» **Aim of the exercise**: Begin with the line that has "Task: Open Baba_Yaga profile name on top post". Give it and every line after it again, exactly, through the end of the entries below.

» **Items from a data source**:
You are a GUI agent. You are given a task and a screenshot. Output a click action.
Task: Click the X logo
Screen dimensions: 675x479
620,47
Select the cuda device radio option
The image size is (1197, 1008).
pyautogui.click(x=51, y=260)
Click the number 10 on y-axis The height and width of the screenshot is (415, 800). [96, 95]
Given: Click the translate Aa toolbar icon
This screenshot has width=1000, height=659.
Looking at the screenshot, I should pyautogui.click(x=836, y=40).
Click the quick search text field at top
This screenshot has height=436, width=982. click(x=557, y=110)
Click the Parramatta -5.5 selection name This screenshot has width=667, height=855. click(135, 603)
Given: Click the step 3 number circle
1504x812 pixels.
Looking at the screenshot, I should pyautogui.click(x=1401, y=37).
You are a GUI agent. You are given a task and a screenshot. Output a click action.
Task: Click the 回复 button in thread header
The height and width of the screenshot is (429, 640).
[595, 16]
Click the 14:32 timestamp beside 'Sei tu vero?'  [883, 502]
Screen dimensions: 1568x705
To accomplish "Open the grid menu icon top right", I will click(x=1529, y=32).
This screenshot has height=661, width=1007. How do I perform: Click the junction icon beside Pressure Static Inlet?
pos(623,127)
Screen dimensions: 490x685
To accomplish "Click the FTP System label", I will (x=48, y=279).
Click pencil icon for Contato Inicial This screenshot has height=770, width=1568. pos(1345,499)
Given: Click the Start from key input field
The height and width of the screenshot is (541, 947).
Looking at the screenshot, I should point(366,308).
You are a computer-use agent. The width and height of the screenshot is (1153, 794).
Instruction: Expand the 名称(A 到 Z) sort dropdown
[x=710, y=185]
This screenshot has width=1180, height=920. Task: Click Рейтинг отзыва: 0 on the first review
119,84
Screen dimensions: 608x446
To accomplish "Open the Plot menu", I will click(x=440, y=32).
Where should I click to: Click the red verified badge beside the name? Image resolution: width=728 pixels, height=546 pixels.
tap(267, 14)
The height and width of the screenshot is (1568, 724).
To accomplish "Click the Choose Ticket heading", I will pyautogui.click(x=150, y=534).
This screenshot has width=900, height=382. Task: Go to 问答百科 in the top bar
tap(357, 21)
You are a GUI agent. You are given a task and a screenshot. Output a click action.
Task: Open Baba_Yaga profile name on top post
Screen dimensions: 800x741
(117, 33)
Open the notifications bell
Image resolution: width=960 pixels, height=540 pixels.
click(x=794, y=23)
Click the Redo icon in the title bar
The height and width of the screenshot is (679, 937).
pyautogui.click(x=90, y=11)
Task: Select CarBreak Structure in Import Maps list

» **Output for this exercise**:
Task: Open Baba_Yaga profile name on top post
Screen dimensions: 800x741
(117, 33)
Open the notifications bell
Image resolution: width=960 pixels, height=540 pixels.
click(x=794, y=23)
Click the Redo icon in the title bar
The height and width of the screenshot is (679, 937).
pyautogui.click(x=90, y=11)
Task: Select CarBreak Structure in Import Maps list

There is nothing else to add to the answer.